Participant 1 : Cela signifie donc que lorsque le sentiment change, un autre sentiment surgit, puis une autre histoire dans mon esprit, puis un autre sentiment, c’est comme une modulation perpétuelle. Alors, qu’y a-t-il ici et maintenant ?
Laissez les sentiments être là et essayez de ne pas prêter trop d’attention aux histoires.
Participant 1 : Pourquoi ne sont-elles jamais vraies ?
Parce que l’esprit est un politicien. (rires) Il est, par définition, incapable de dire la vérité. Il a toujours une arrière-pensée. Fondamentalement, les motivations de l’esprit sont de faire cela pour se sentir en sécurité, pour être aimé et pour se libérer de la culpabilité,
mais il essaie de trouver d’autres raisons parce qu’il ne veut pas que vous regardiez directement ces motivations.
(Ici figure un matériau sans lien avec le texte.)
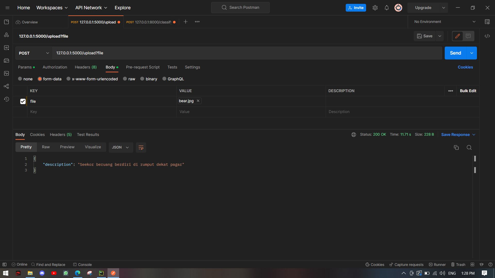Expand the JSON format dropdown

[x=121, y=147]
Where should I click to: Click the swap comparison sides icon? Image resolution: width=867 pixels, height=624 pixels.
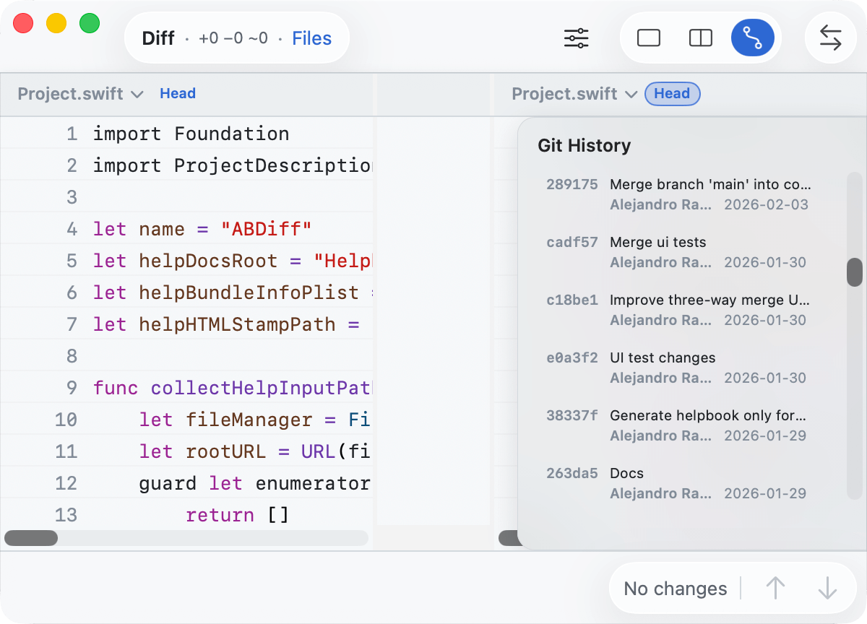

Il a donc tendance à projeter. Vous avez ce problème parce que… eh bien, les hommes, vous savez comment ils sont, ou vous avez ce problème à cause de votre patron…
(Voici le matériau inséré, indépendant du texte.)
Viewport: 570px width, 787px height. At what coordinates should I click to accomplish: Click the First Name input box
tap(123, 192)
eh bien, vous savez comment ils sont, ou vous avez ce problème à cause de vos parents… eh bien, vous avez tous eu des parents. L’esprit ne veut jamais vraiment regarder ce qui est là.
S’il était prêt à voir que tout cela vient du fait que vous ne vous sentez pas aimé, vous pourriez commencer à regarder la vérité en face.
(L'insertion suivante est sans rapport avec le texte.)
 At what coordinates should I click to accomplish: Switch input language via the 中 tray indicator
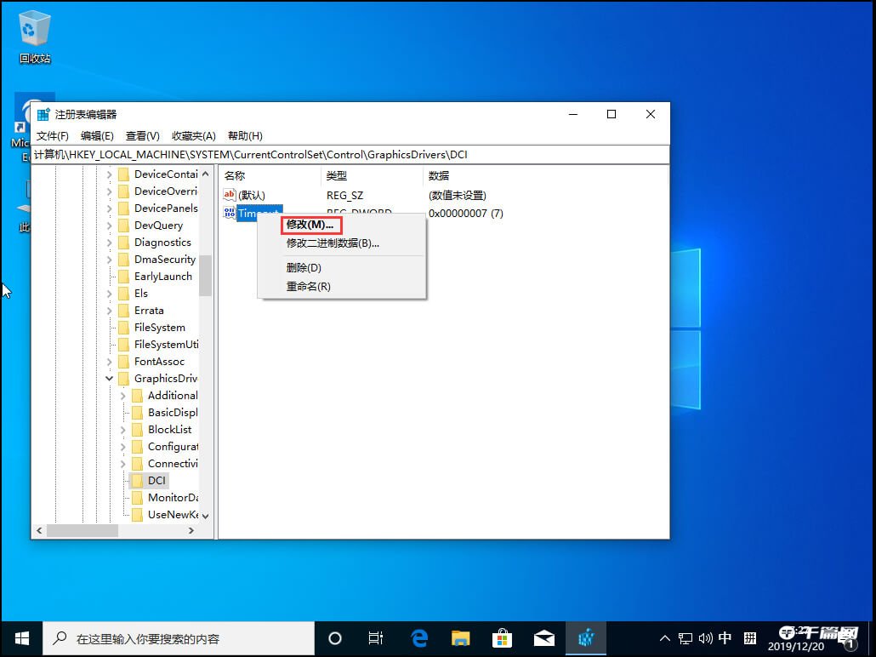coord(725,637)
Participant 2 : Et les émotions ? Où se situent-elles ? Est-ce une partie de l’ego qui devient folle ? Comment pouvons-nous distinguer le vrai du faux ici ?
Je ne veux pas que vous preniez cela au pied de la lettre, mais les émotions sont avant tout une énergie de guérison naturelle, d’équilibrage. L’esprit fait des choix insensés, des choix autodestructeurs.
Il y a une réaction émotionnelle à cela. C’est une énergie d’équilibrage, comme une tempête équilibre l’énergie dans l’air et la terre. Probablement, à mesure que l’esprit devient moins actif, il y aura aussi moins de réaction émotionnelle.
Mais tant qu’elle est là, laissez-la s’exprimer. Il ne s’agit pas de comprendre ; il s’agit simplement d’être. L’une des choses qui vous préoccupait, c’est que s’il n’y avait pas d’objectifs et tout ça, alors toute cette excitation liée à l’atteinte de l’objectif manquerait.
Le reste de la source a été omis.